Hooray for Hollywood…
The ‘slum tours’ grew in popularity. But now the Slumdog Millionaire of the movie was not the place people came to visit. The film transformed their way of living. Hmm, the power of Hollywood. If only they just sprinkled a fraction of their millions to help the communities out in the first place.
The times they are a-changing. Dharavi Mumbai slum or citysystem?
So today on the outskirts of Dharavi, you can witness proper regeneration. Here is where I began to appreciate the notion that this was indeed a citysystem. A city within a city. Actual streets, actual shops, markets with fresh fruit and vegetables and – a generation of people eager to have their photos taken. Because slum or not, they recognise the power of the Social Media, Instagram crowd. There is money in tourism.
People are choosing to live in Dharavi, and they are educating themselves. They are becoming concierge in top Mumbai hotels, drivers, teachers. But are they poor? Is this still poverty? What is poverty?
We encountered many people curious about what we were doing, but no one threw stones.
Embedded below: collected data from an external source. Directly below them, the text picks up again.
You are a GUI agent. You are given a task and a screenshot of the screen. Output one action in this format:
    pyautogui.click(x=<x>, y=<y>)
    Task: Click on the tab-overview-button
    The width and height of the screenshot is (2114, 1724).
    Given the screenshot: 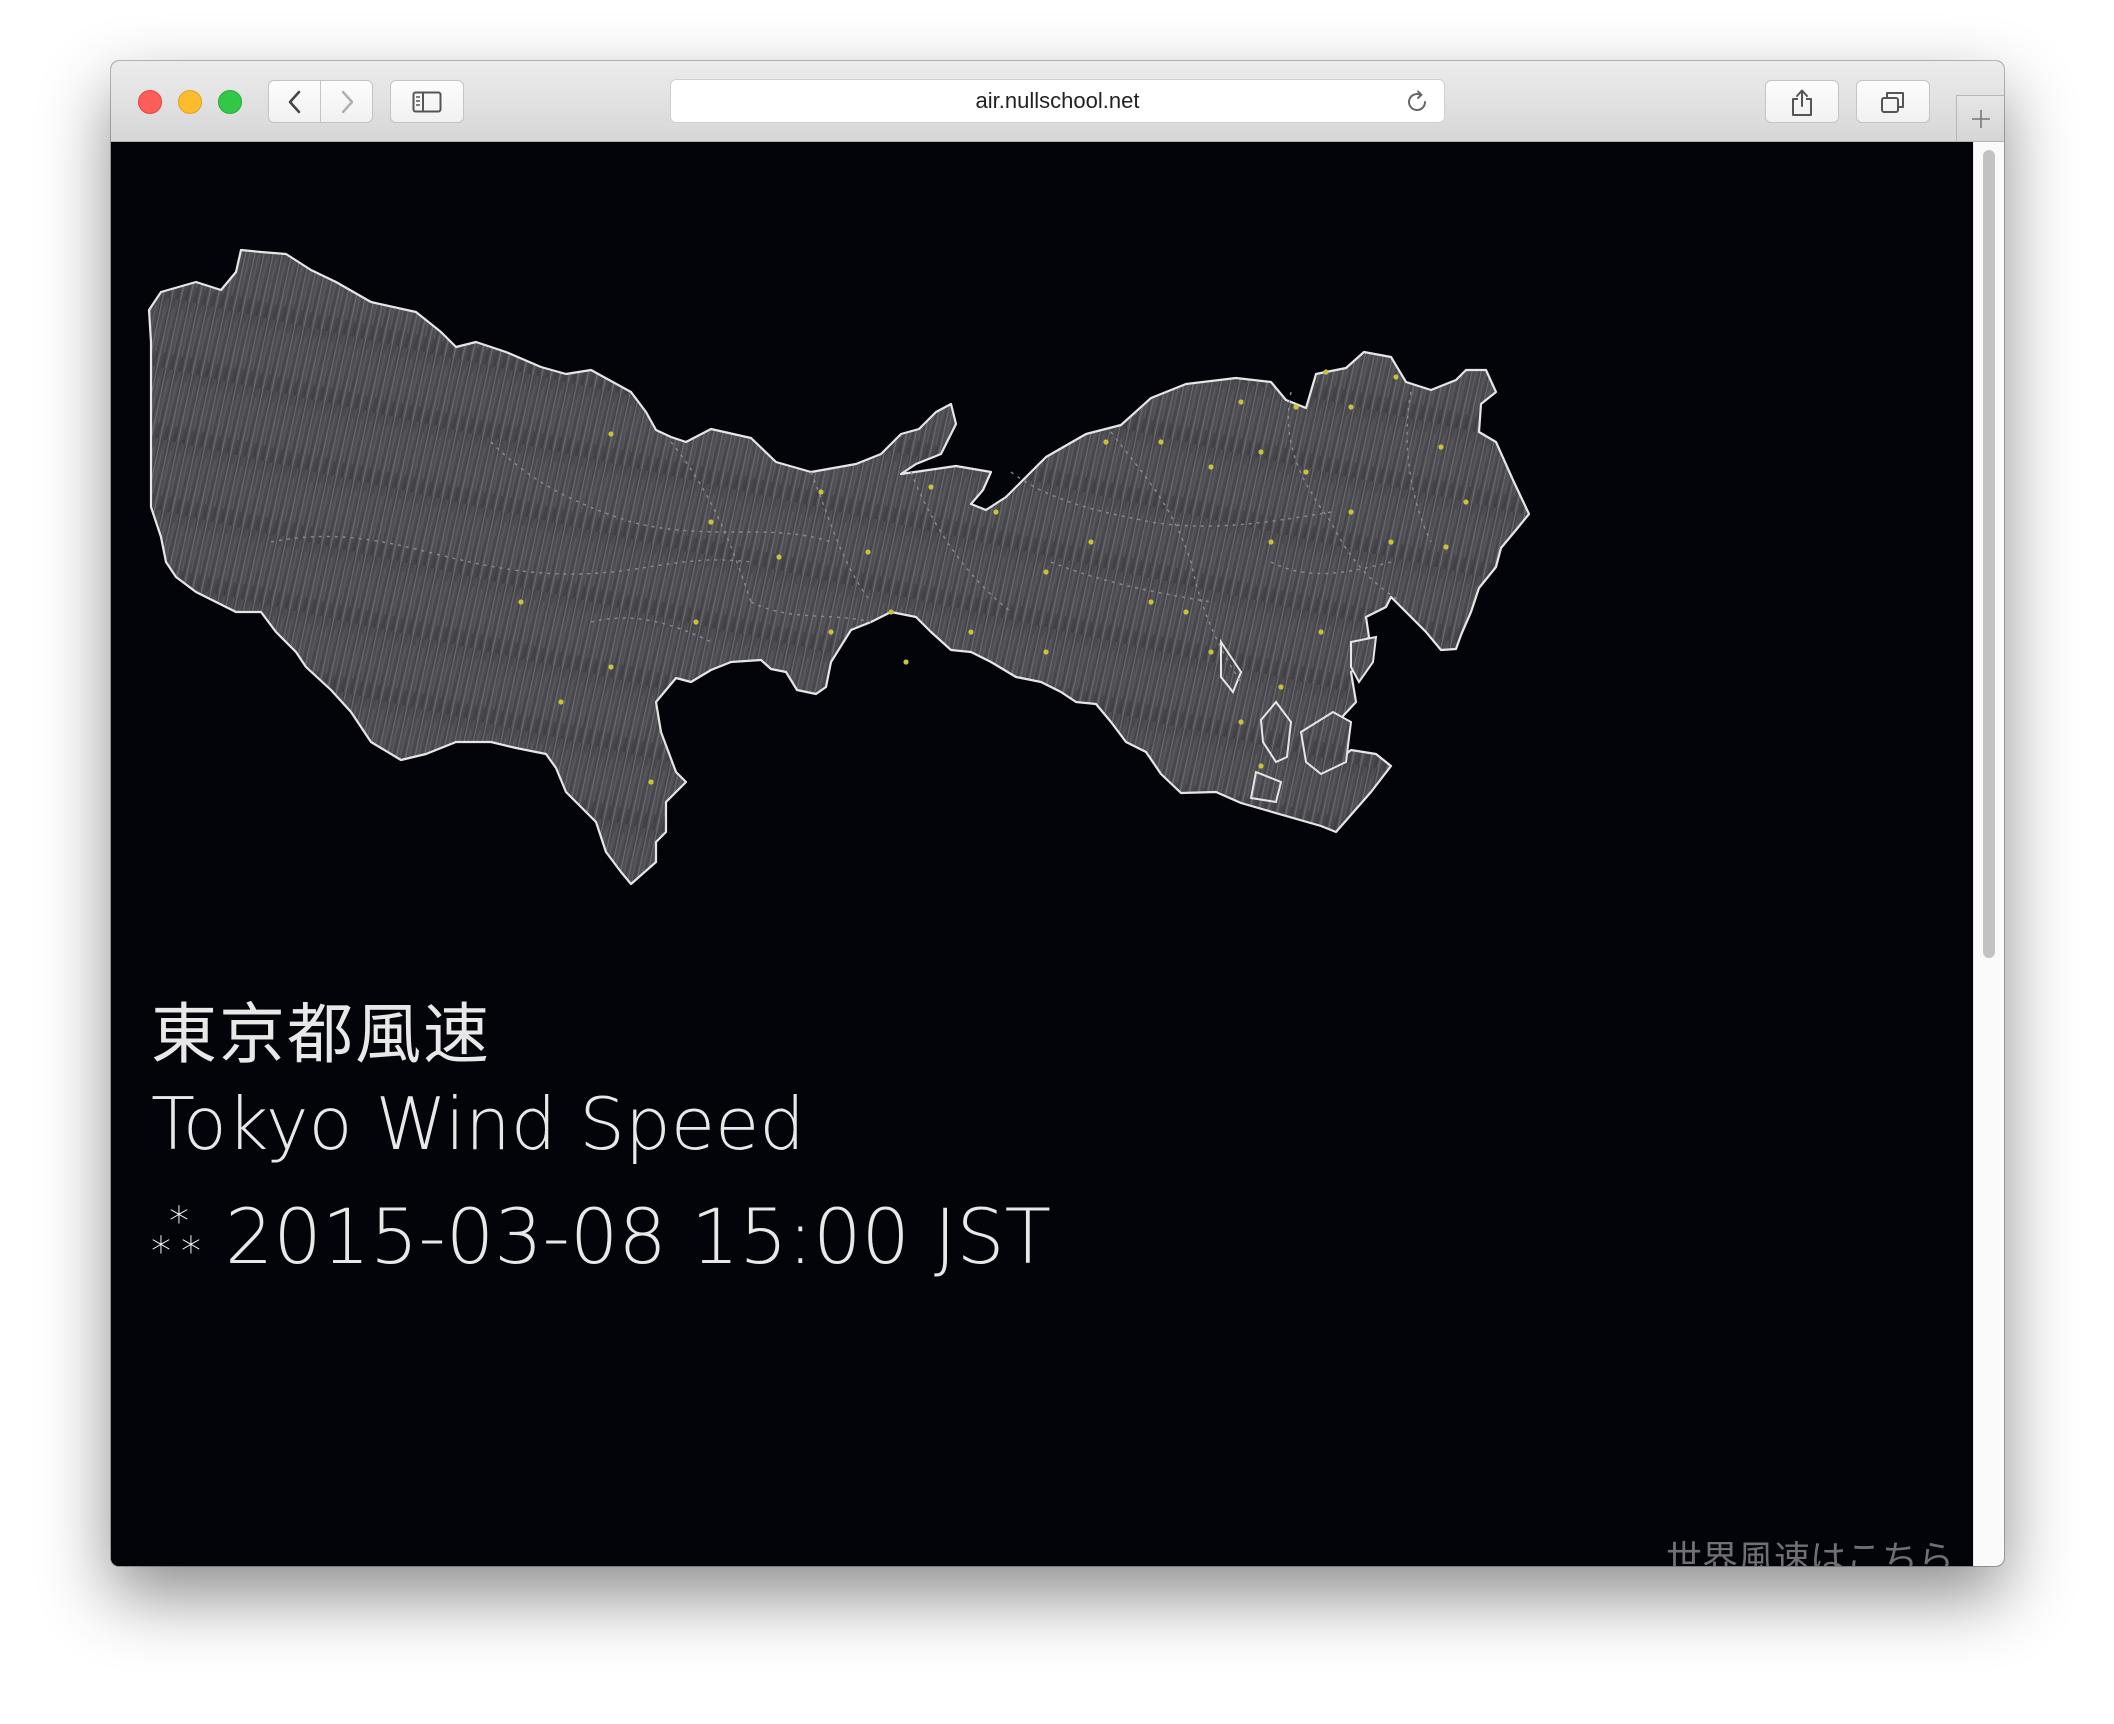 What is the action you would take?
    pyautogui.click(x=1893, y=102)
    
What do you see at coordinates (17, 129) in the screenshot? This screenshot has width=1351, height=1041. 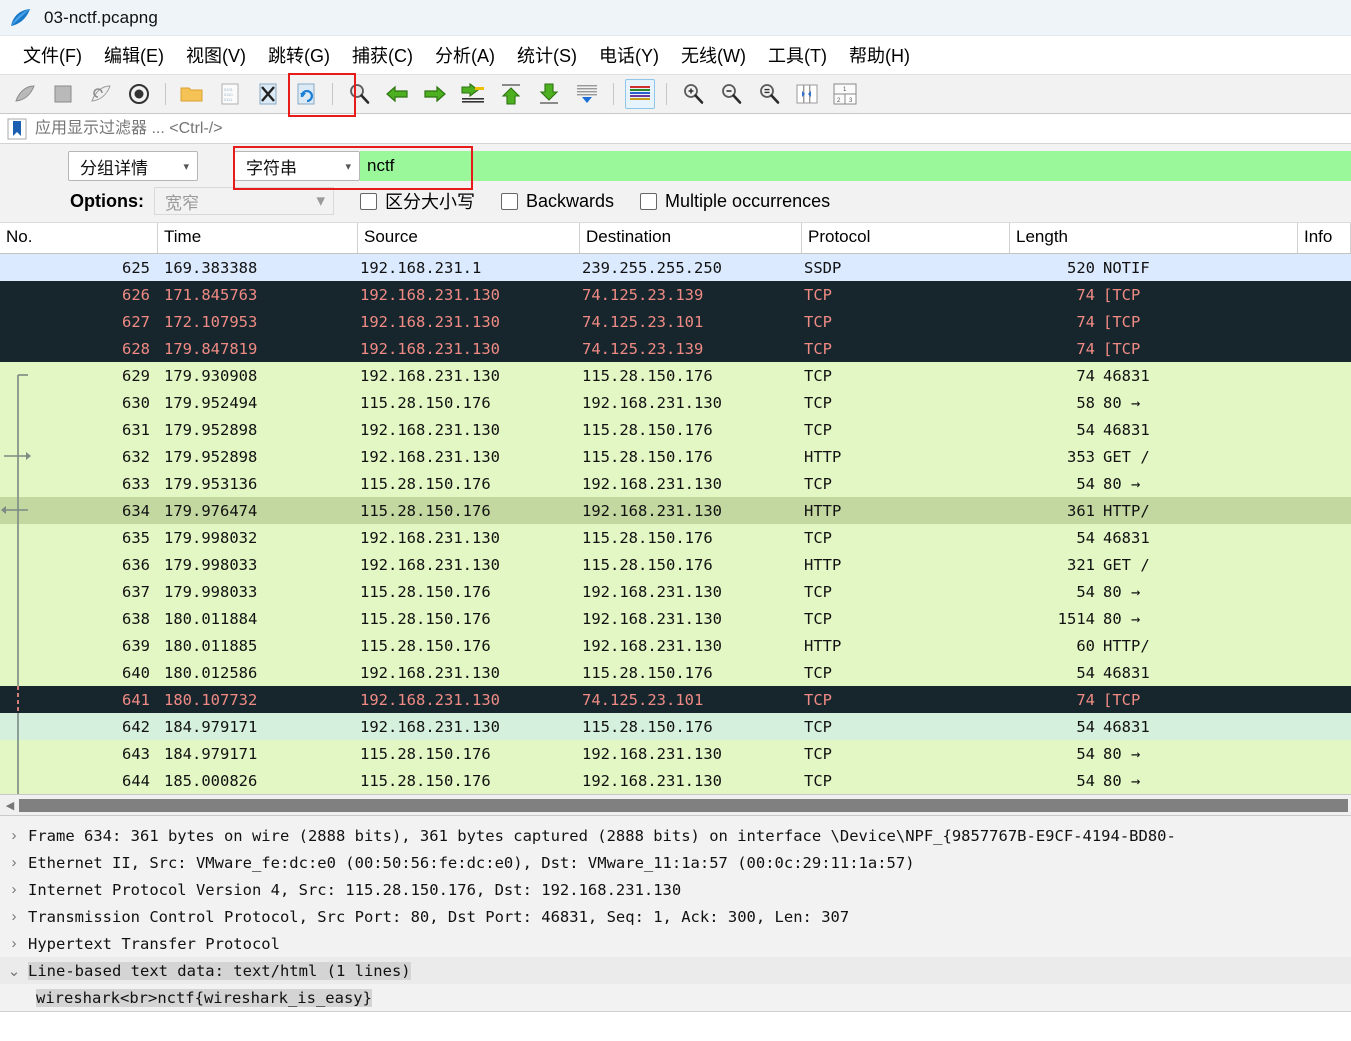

Most did indeed appear happy and were just getting about their day. Would I pay another well-to-do tour guide to stumble through their livelihoods and homes? No. Would I recommend you go? Perhaps. I have since discovered other tours carried out by residents of Dharavi and certainly I think this would be more informative. In hindsight, it would have been better to have actually talked to residents themselves.
Dharavi Mumbai slum lessons learned
The guide admitted at the end of the tour she was so dumfounded at finding the concierge she questioned her beliefs. Her encounter with the slum dog in disguise had completely thrown her. While she had recognised the old ‘slum’ notion was wrong, she had not realised how far change had come. But, good for her for being open-minded about making that change for herself. She explained, as a Muslim woman from her community, she has to use ‘a powerful voice’. She is opinionated and firm to have her voice recognised but also, she added thoughtfully, she realised she should listen more too. I admired her for that.
Iain was quick to put his camera away throughout the living areas, acknowledging this would indeed be an intrusion. He was respectful, asking to take photographs of people, who all agreed; people even asked him to take their picture. You can read his blog about this here Photographing People-Travel Photography Tips. In conclusion, he conceded, yelling at your tour guide was not a healthy way of negotiation. Progress, progress.
I’m still learning. It’s all learning. I learned not everything will give you the answers you think you are going to find. Sometimes you leave with more questions than you started with. And sometimes things just – are.